Exercise details: Go through the material below and copy all lines with "button".

Available records:
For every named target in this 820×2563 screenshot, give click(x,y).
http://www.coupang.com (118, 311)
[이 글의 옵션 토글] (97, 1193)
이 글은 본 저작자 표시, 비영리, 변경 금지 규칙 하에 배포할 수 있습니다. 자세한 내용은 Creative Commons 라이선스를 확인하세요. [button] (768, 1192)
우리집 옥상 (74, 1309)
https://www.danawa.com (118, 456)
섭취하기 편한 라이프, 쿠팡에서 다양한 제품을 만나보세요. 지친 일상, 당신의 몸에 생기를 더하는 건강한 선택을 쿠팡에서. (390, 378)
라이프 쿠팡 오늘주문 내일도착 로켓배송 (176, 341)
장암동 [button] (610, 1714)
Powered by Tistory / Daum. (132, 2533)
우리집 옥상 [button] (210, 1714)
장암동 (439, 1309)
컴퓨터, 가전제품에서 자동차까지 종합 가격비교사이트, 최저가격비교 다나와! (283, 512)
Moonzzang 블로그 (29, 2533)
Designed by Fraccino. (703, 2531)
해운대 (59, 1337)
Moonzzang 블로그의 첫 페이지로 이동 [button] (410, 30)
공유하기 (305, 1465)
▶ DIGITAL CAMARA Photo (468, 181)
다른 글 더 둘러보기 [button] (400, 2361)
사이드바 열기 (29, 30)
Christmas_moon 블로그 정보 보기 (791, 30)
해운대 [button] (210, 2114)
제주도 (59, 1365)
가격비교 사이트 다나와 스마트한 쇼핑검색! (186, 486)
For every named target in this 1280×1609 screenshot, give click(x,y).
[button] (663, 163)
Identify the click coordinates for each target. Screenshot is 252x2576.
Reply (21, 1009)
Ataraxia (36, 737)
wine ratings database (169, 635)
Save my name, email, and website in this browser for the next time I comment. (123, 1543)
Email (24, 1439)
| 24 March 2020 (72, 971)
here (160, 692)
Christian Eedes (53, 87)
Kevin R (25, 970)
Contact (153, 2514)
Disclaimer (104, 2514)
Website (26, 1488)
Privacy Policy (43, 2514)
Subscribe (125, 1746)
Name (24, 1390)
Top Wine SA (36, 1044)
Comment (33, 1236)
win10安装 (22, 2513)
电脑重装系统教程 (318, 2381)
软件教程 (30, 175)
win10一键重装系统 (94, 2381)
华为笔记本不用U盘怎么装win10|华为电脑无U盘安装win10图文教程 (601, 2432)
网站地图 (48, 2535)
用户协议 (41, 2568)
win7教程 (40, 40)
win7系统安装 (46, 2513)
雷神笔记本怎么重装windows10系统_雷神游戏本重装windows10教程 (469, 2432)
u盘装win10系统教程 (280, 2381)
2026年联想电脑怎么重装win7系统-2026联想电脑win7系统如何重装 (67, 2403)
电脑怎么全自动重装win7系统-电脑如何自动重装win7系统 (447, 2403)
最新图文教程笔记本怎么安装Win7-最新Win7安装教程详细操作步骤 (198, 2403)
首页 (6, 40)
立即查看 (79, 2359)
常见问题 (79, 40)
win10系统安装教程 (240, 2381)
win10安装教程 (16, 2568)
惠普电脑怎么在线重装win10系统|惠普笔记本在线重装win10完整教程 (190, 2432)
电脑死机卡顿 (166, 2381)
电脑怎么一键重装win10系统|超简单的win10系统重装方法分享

Completed task:
이 글은 본 저작자 표시, 비영리, 변경 금지 규칙 하에 배포할 수 있습니다. 자세한 내용은 Creative Commons 라이선스를 확인하세요. [button] (768, 1192)
장암동 [button] (610, 1714)
우리집 옥상 [button] (210, 1714)
Moonzzang 블로그의 첫 페이지로 이동 [button] (410, 30)
다른 글 더 둘러보기 [button] (400, 2361)
해운대 [button] (210, 2114)
[button] (663, 163)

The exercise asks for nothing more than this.